The RCSB Protein Data Bank, headquartered at Rutgers University–New Brunswick, which has transformed biology and medicine by impacting research, education and drug discovery worldwide, has a lot more digital data storage space thanks to Amazon Web Services (AWS).

The new partnership with Amazon.com, Inc.’s cloud-computing arm and Open Data Sponsorship Program is providing the Protein Data Bank with more than 100 terabytes of storage for no-cost delivery of information to millions of scientists, educators and students throughout the world who are working in fundamental biology, biomedicine, bioenergy, bioengineering and biotechnology. The partnership with Amazon has more than doubled the data bank’s digital storage capacity at Rutgers.

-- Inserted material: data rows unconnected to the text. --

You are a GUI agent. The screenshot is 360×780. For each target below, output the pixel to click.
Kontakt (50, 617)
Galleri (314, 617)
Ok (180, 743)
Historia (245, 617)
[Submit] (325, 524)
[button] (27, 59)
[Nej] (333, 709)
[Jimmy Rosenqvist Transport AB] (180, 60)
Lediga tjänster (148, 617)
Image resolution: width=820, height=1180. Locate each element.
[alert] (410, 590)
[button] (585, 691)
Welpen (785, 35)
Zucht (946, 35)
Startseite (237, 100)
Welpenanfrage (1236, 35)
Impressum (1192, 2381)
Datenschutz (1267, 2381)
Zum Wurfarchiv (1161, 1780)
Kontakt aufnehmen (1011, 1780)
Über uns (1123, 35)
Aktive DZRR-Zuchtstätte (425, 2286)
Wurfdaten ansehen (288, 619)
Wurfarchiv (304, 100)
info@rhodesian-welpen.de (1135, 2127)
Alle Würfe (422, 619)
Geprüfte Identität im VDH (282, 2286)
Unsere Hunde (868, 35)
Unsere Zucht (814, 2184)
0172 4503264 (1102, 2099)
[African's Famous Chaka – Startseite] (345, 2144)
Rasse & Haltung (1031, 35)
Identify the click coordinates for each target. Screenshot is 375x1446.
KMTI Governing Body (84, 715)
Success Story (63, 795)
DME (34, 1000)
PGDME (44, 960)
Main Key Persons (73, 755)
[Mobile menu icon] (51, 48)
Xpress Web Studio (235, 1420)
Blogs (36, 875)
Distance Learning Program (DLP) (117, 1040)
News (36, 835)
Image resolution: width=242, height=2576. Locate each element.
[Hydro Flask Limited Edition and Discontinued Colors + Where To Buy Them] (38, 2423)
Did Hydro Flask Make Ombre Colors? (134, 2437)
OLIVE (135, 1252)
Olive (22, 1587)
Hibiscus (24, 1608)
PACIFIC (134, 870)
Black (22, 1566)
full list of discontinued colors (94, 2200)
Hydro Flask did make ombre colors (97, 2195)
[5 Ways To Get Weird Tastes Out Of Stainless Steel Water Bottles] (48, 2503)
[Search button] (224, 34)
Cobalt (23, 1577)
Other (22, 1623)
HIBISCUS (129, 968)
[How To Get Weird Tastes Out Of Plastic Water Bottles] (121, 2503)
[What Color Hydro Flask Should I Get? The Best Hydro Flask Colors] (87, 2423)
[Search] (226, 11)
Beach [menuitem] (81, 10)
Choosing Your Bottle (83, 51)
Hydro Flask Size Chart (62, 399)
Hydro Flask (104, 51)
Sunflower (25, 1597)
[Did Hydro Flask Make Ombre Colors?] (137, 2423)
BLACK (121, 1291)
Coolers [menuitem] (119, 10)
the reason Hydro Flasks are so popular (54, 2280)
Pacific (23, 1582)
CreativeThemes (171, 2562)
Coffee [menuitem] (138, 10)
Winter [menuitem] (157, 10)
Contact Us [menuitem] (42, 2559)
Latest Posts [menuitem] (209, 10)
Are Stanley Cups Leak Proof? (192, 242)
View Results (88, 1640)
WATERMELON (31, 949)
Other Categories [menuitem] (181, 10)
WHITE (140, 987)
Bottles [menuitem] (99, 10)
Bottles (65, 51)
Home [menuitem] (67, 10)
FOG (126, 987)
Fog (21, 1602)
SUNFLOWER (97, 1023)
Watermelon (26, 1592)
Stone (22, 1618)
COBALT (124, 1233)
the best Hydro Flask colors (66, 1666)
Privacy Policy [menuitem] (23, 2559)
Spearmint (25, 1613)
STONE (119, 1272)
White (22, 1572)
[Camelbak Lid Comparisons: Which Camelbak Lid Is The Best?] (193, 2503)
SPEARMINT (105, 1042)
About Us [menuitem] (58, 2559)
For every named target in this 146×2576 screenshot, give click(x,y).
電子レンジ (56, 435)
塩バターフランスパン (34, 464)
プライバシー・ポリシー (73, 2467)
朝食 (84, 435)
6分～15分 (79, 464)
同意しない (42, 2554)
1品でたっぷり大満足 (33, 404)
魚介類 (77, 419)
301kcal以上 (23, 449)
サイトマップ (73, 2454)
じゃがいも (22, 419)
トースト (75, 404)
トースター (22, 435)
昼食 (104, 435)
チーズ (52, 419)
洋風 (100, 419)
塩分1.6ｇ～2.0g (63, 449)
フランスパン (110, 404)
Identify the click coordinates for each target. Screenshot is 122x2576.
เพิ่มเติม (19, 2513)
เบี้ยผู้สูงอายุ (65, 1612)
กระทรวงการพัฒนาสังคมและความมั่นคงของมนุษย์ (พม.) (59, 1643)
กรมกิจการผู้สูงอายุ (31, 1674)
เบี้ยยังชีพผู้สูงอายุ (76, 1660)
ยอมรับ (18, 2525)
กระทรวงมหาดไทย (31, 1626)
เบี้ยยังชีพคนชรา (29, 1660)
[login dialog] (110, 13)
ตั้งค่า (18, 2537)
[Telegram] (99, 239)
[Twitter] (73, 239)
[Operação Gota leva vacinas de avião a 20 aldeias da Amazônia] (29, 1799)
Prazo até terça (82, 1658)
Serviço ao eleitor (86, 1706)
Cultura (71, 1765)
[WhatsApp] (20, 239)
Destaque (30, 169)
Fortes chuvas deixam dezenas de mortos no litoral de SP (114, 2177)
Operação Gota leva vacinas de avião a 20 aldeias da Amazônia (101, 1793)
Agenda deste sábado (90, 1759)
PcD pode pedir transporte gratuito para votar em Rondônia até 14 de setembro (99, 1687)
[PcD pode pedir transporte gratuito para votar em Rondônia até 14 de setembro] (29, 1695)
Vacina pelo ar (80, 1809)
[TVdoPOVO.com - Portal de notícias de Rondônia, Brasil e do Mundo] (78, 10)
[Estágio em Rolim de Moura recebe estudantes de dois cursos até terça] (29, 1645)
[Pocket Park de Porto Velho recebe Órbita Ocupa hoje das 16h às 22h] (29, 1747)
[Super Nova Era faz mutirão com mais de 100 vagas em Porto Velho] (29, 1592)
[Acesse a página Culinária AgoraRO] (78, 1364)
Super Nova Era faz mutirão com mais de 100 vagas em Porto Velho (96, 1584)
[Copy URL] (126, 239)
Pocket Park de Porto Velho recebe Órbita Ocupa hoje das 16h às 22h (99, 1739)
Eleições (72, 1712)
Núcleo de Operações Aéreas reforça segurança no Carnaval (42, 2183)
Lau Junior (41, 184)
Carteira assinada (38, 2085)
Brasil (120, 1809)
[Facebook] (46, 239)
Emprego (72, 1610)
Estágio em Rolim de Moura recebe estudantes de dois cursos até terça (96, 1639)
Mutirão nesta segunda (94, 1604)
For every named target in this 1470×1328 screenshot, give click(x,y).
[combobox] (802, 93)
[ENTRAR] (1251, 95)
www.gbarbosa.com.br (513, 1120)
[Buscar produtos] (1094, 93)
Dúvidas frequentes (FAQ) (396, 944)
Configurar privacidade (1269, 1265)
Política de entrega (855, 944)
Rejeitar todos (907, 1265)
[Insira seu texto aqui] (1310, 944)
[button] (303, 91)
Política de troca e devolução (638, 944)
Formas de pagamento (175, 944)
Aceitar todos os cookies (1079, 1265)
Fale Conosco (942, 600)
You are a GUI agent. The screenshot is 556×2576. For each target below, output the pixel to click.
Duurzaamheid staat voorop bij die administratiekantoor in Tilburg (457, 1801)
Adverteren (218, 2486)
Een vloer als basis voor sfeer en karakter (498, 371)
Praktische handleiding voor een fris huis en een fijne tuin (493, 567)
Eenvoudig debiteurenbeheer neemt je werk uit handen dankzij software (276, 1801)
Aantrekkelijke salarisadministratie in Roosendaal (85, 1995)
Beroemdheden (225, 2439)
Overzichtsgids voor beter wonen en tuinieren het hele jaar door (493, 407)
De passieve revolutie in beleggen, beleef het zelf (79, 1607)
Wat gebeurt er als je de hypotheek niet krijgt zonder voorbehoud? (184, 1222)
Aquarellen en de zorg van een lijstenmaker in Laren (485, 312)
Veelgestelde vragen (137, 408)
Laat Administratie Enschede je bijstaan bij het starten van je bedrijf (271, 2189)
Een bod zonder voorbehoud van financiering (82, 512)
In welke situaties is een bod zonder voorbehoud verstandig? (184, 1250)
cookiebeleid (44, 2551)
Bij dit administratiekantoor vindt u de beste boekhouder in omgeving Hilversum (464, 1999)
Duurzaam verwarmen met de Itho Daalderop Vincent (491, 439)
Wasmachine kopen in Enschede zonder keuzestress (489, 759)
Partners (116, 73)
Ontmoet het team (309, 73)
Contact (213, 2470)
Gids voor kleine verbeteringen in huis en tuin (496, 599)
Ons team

“Since 1971, the global Protein Data Bank has enabled basic, translational and clinical research by providing open access to three-dimensional biostructure information at the atomic level,” said Stephen K. Burley, director of the RCSB Protein Data Bank and founding director of the Rutgers Institute for Quantitative Biomedicine, where the data bank is based. “Open access to Protein Data Bank information is central to accelerating scientific discoveries for the benefit of all humanity.”

The Protein Data Bank stores nearly 190,000 experimentally determined 3D structures of proteins, DNA and RNA that are freely available with no limitations on usage. The archive is jointly managed by the Worldwide Protein Data Bank partnership that involves data centers in the U.S., Europe and Asia. The U.S. data center is operated by the RCSB PDB at Rutgers, the San Diego Supercomputer Center at the University of California, San Diego and the University of California, San Francisco. The RCSB PDB has been operating the U.S. data center for the global Protein Data Bank for more than 20 years.

“The Protein Data Bank plays an important role in facilitating discovery and development of life-changing drugs,” said Burley, who co-leads the Cancer Pharmacology Research Program at Rutgers Cancer Institute of New Jersey. “Freely available 3D biostructure data constitute a public good with far-reaching impacts on patients and their families.”

Burley, a University Professor who holds a Henry Rutgers Chair, is an expert in structural biology, molecular biophysics, computational biology, data science, structure-guided/fragment-based drug discovery and clinical medicine/oncology and used the PDB resources even before he came to Rutgers.

Researchers using data stored in the Protein Data Bank have published more than 2 million scientific papers, some of which have helped researchers and pharmaceutical companies tackle major health challenges, including heart disease, cancer, diabetes, Alzheimer’s disease, HIV-AIDS and  COVID-19.

Under the new program, AWS is covering the cost of storage and extraction for publicly available, high-value cloud-optimized datasets. Working with data providers, AWS aims to:

  • Provide open access to data by making it available for analysis on AWS
  • Develop new cloud-native techniques, formats and tools that lower the cost of working with data
  • Encourage the development of communities that benefit from access to shared datasets

“Access to open data sets is improving the way the scientific community can collaborate and accelerate life-changing discoveries,” said Josh Weatherly, director of U.S. education, state and local government verticals at AWS. “The Protein Data Bank provides a vast and diverse repository for researchers in government, academia and industry to use to develop diagnostics, vaccines, drugs, and other therapeutic treatments.”